L’intérêt est que Helmer développe diverses possibilités à partir de l’évocation de Poutine, concernant de F-16 qui interviendraient dans l’espace aérien ukrainien mais ne seraient pas venus du sol ukrainien, concernant les moyens d’appui et de soutien, concernant l’attitude de pays de l’OTAN impliqués dans ces affaires par rapport à d’autres pays de l’OTAN en fonction du fameux Article-5 (Helmer nous le rappelle).

« Vendredi, le président Vladimir Poutine a rejeté les prétentions de l'OTAN, avertissant que si un F-16 menaçait d'attaquer une cible russe, il serait “brûlé” [disons “détruit”], de même que la base aérienne de lancement et les aéronefs de soutien, – ravitailleurs en carburant, contre-mesures électroniques, commandement et contrôle, et leurres - quel que soit le drapeau de l'État membre de l'OTAN qu'ils arborent et le territoire sur lequel ils sont basés.
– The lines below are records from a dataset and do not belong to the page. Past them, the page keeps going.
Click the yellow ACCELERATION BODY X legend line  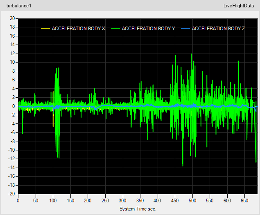[45, 29]
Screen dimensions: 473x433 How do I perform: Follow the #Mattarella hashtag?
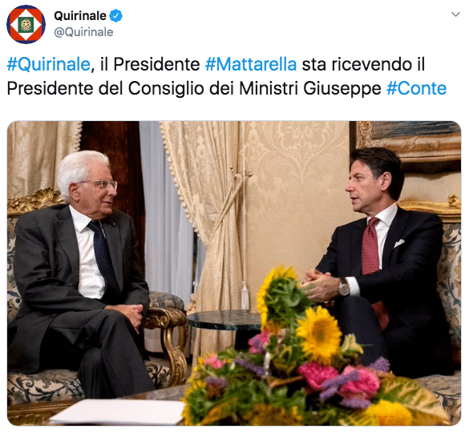[x=251, y=64]
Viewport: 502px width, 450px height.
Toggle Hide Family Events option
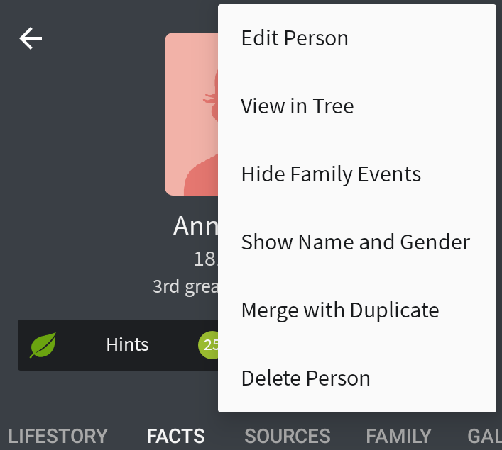[331, 174]
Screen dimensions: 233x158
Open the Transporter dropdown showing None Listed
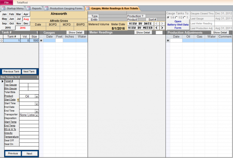click(36, 115)
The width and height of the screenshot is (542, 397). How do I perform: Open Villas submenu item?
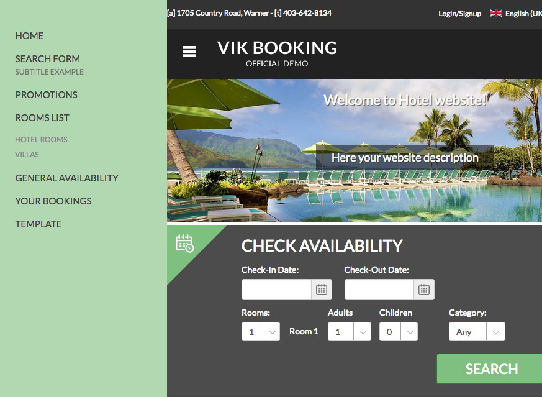(x=27, y=155)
» “Les F-16 brûleront également, cela ne fait aucun doute”, a déclaré Poutine à Saint-Pétersbourg le 16 juin. “Mais s'ils sont situés sur des bases aériennes en dehors de l'Ukraine et qu'ils sont utilisés dans des opérations de combat, nous devrons examiner comment et où frapper ces moyens qui sont utilisés dans des opérations de combat contre nous.” Il s'agit là d'un grave danger pour la poursuite de l'implication de l'OTAN dans ce conflit armé.  Lorsque le président et commandant en chef annonce “nous devrons examiner comment frapper”, il signifie que l'état-major général a déjà rassemblé les renseignements opérationnels et préparé des plans d'attaque à trois minutes du lancement, c'est-à-dire contre des cibles en Pologne, en Roumanie, en Moldavie et peut-être plus à l'ouest, au-delà des frontières tchèques et allemandes.

» Pour reprendre l'expression du président “les moyens utilisés dans les opérations de combat contre nous”, Poutine a également l'intention d'identifier des cibles aériennes, habitées ou non, au-dessus de la mer Noire, de la mer Baltique et de la mer de Barents.
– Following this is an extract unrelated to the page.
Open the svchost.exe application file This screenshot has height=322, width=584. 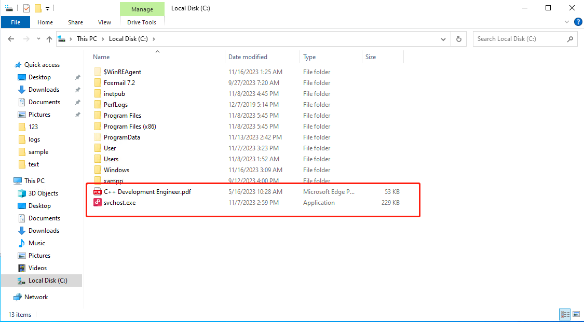(x=119, y=203)
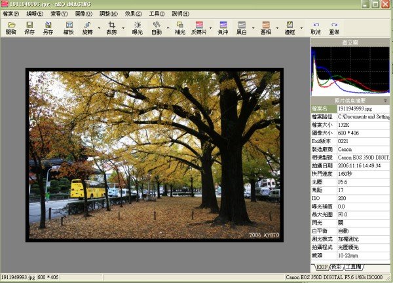
Task: Switch to the 工具箱 (Toolbox) tab
Action: pos(354,267)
» Jamais auparavant l'article 5 de la clause restrictive de défense collective de l'OTAN n'avait été aussi explicitement mis en lumière par le Kremlin. En pratique, en décrivant l'accord des membres de l'OTAN selon lequel “une attaque armée contre l'un ou plusieurs d'entre eux en Europe ou en Amérique du Nord sera considérée comme une attaque contre tous”, la formulation de l'OTAN ne fait que demander à chacun des membres de l'OTAN de prendre “immédiatement, individuellement et de concert avec les autres parties, les mesures qu'il jugera nécessaires”.

» Ce qui se passe, c'est qu'en visant le Kremlin avec leur démonstration de puissance aérienne de l'OTAN, les commandants américains et allemands, dans leurs bunkers de Ramstein, ont poussé Poutine à les appeler à bluffer. Il s’adresse désormais directement aux Polonais, aux Roumains et aux Allemands, en leur suggérant de “juger” si une guerre avec la Russie est “nécessaire”. »
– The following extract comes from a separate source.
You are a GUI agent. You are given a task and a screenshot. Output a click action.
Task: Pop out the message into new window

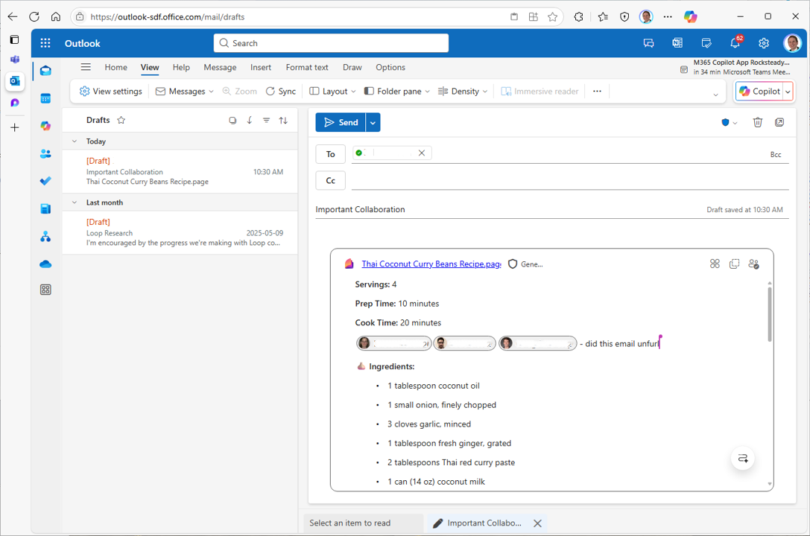point(779,122)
Faut-il décider de l’emploi des F-16 selon John Helmer, selon la proximité des présidentielles de 2024 aux USA ? Faut-il examiner l’Article-5 à la lumière de cette étrange escapade, alors qu’il est acquis qu’il faudra sur-préparer les USA à une attaque de la Chine au lendemain du 5 novembre 2024, – comme déjà prévu par le DeepState, les milliardaires, Lockheed Martin et Black Live Matters ? Et si Robert Kennedy Junior et Tulsi Gabbard organisent l’évasion de Trump pour établir un gouvernement rebelle au Texas, avec le soutien du président mexicain Lopez-Obrador ?

... En fonction de tout cela et de bien d’autres choses, il est fortement suggéré par Andrei Korybko que « Poutine suggère fortement qu’une solution négociée à la guerre-proxy est encore possible ». Si cela se faisait, nous aurions la confirmation que nous sommes en train de former des structures de ce qui se révèle être une situation de crise produisant la déstructuration totale du système de l’américanisme, et du Système en général. Cela n’implique absolument pas les prémisses du développement d’un ordre nouveau mais au contraire la solidification et l’accélération du désordre de la déstructuration.